Nos encargamos de hacerlo Fernando Ramírez y yo. Otra vez juntos, como si nos hubiera sabido a poco la aventura anterior. Escogimos un lugar en la orilla accesible a vehículos para poder transportar allí no solo el explosivo, sino también el pesado explosor. Era un claro en la orilla del río pero a una cota de unos tres metros por encima del nivel del agua y con un talud prácticamente vertical, que sugería que en ese punto habría bastante profundidad. Colocamos un par de detonadores en un cartucho de la caja y la cerramos, introduciéndola en un saco que, atado a una cuerda, fuimos descendiendo hasta el fondo del río, ceñida al talud de la orilla para que el empuje del agua no la arrastrara.

Tuvimos que largar bastante cuerda hasta que notamos que la caja había llegado al fondo, lo que nos tranquilizaba en cuanto a que a esa profundidad el nivel sonoro de la detonación sería muy pequeño y era lo único que podía preocuparnos.

Runrunrunrunrun... esta vez era yo el que daba a la manivela y ¡puuuuuummmm!, disparé.

Noté un ligero movimiento en el suelo. No se trataba de una vibración normal a la que todos estábamos acostumbrados. El suelo se desplazaba.

Estábamos juntos, en cuclillas junto al explosor, pero Fernando no lo notó. Volví la cabeza y vi la grieta tremenda que se abría en el suelo a una distancia de cuatro o cinco metros detrás de nosotros. Al ver mi gesto, Fernando también se volvió y se hizo cargo de la situación.

—¡Joooooderrrrr! –exclamamos a dúo.

Intentamos escapar de allí echando leches, pero solo tuvimos el tiempo justo para echar mano a la correa de transporte del explosor.

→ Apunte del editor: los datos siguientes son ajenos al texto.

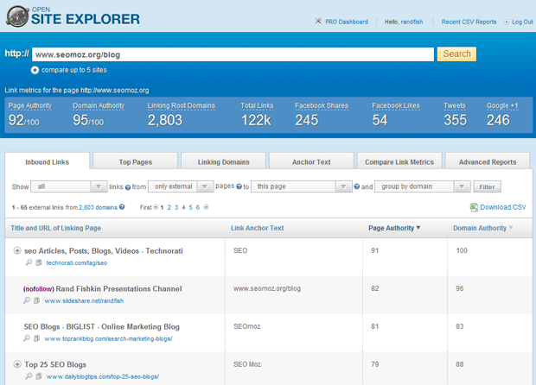Image resolution: width=536 pixels, height=385 pixels.
Task: Click the Filter button
Action: 487,186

De repente, el suelo se convirtió en una arena suelta que se hundía bajo nuestros pies, entrando en el río como una cascada, con nosotros montados en la cresta, yo agarrando o quizá agarrado a la correa del transporte del explosor, directos hacia el agua en la que nos sumergimos montados en aquel terral que se tragaba el río. Por suerte, el derrame no continuó a nuestras espaldas y no nos enterró bajo el agua, de la que emergimos sin saber cómo, después de haber sufrido los revolcones que nos dio la corriente.

Siempre fue un misterio para mí cómo pude salir del río con aquel explosor en la mano, porque ni siquiera fui consciente de haber hecho algún esfuerzo para salvarlo.

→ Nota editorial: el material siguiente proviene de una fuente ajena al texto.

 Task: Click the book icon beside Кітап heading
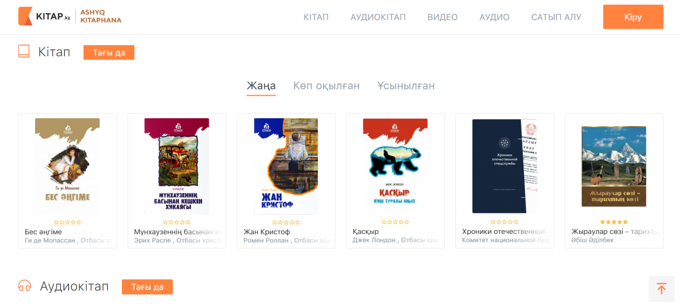point(23,51)

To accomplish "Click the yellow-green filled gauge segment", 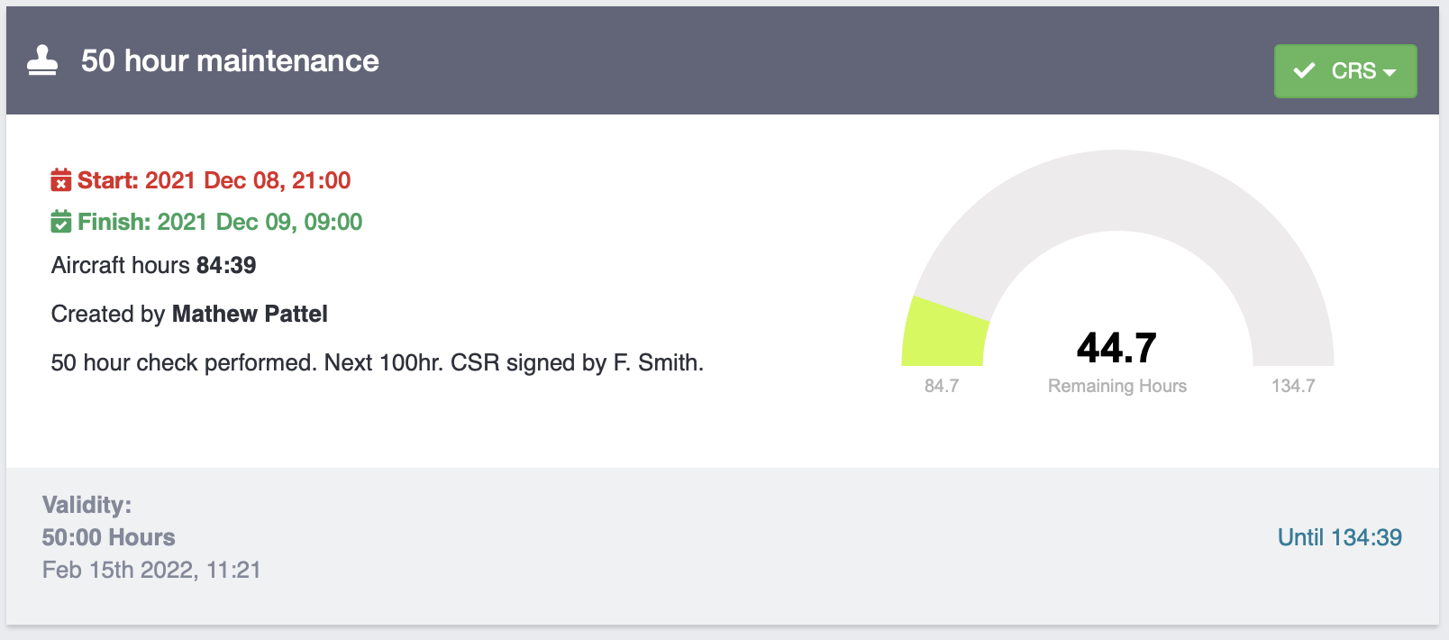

La obra continuó. Se incorporó a esta un jefe de obra nuevo que se ocupó de su terminación tras pasar algunos días con Miguel, que le puso al día. Miguel también salió para otra obra y quedaron allí Fernando Domingo, Zaidín y el encargado de los “Ducados”.

Yo los volvería a ver tan solo esporádicamente en mis visitas, sin participar directamente en sus aventuras, que también tuvieron.

Pero cada vez que llegaba a aquel lugar y recordaba todas las penalidades pasadas, me afirmaba en mi convicción de que había que estar un poco loco para que te gustara todo aquello. Definitivamente, yo debía estarlo, igual que todos aquellos que se dejaron allí su ilusión y su piel.

¡Ah!, y Zaidín siguió cayéndose al río,

—¡Coño, Zaidín –le decía Fernando–, es que te caes al río a diario!

—No exageres, Fernando –le corregía Domingo–, solo se cae en días alternos.